Simpler Math explainer


#1

Aim of the puzzle: Use the ++ and -- operators to change the value of a variable.

Walk through of solution: On the first line, the x variable is defined with the value 5. The next line increments (adds 1 to) the x variable. You can see the results printed by the next line.

Now, tap on the x on the next line all by itself. Tap the -- button to decrement (subtract 1 from) the x variable. When you run the code now you will see that the value of x went back down by 1.

Sample code solution:
(Tap below to reveal)

let x = 5;
x++;
print('x is ' + x);
x--;
print('x is now ' + x);

Javascript Concepts: Variables (let), Increment (++), Decrement (--)

Grasshopper Concepts: print()


#4

I cannot add to a string inside a bracket . When I type ‘x is now’ I cannot add + x between the end of the string and the bracket.
Hope I have explained my problem so that it can be understood!

[GIVEN INFORMATION]:
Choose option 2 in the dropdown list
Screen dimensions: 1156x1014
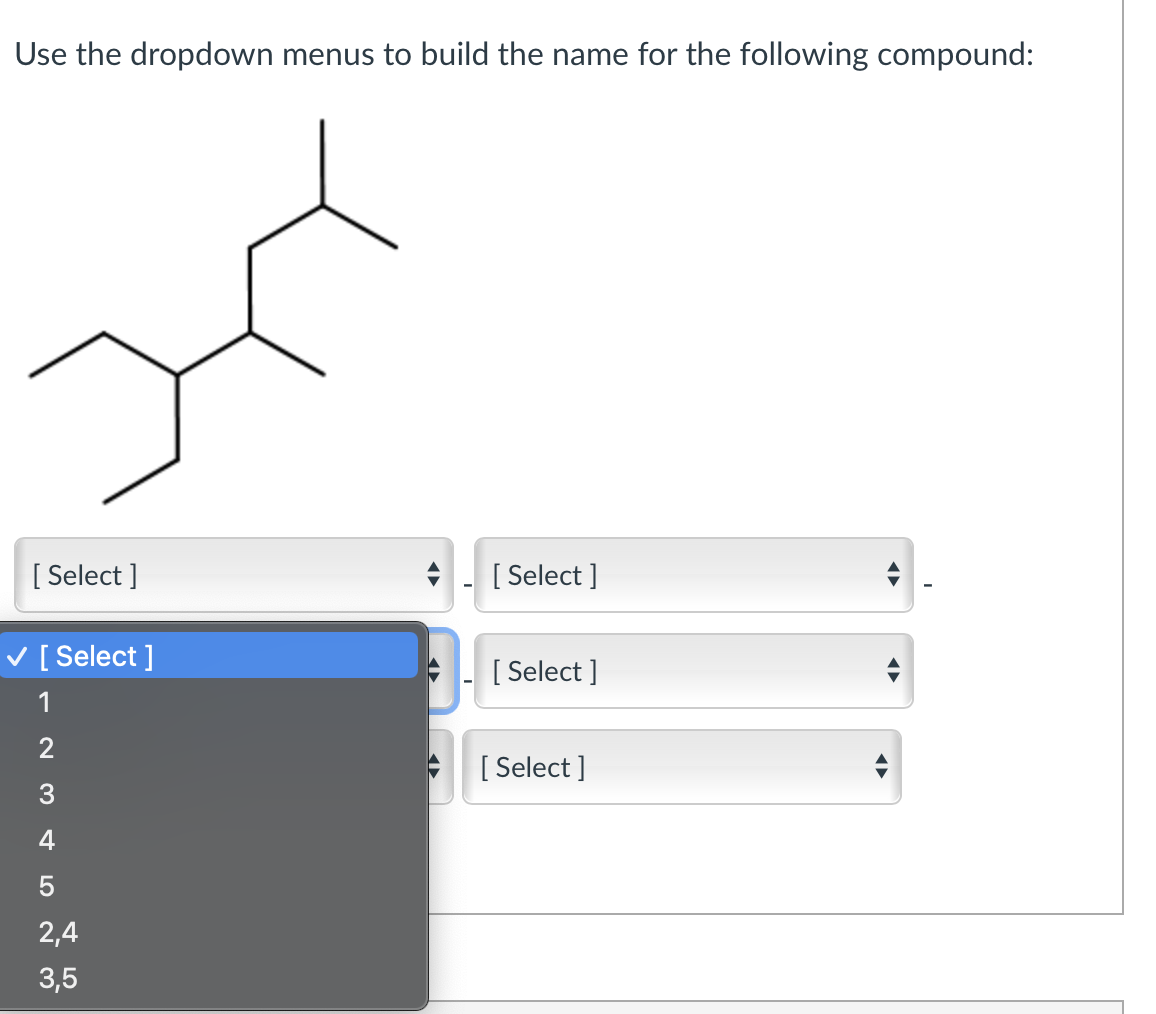click(x=45, y=748)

[WHAT IS NEEDED]: Please repeat the Simpler Math explainer from "Now, tap on" to "back down by 1.", swapping "button" for "key".

[TASK SOLUTION]:
Now, tap on the x on the next line all by itself. Tap the -- key to decrement (subtract 1 from) the x variable. When you run the code now you will see that the value of x went back down by 1.